Task item
Skip the images and repeat every entry word for word.

·····

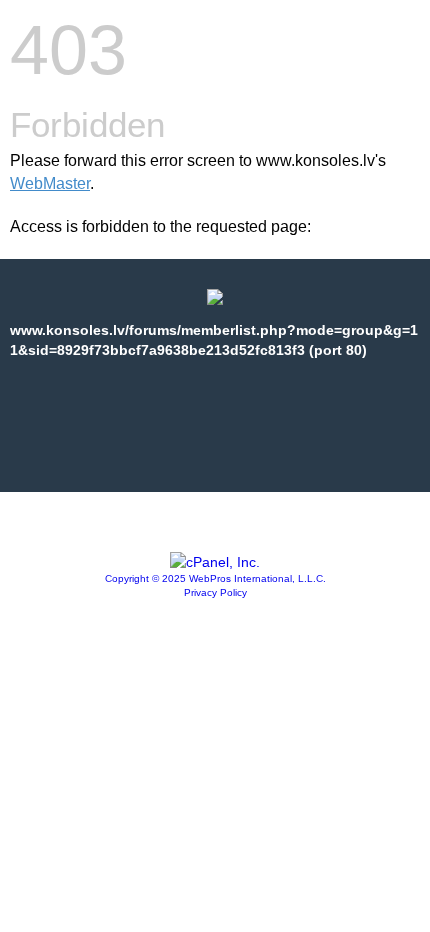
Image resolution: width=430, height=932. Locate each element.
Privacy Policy (215, 592)
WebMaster (50, 183)
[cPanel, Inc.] (215, 562)
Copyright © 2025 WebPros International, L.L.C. (215, 578)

·····

Expected output
Image resolution: width=430, height=932. Locate each element.
Privacy Policy (215, 592)
WebMaster (50, 183)
[cPanel, Inc.] (215, 562)
Copyright © 2025 WebPros International, L.L.C. (215, 578)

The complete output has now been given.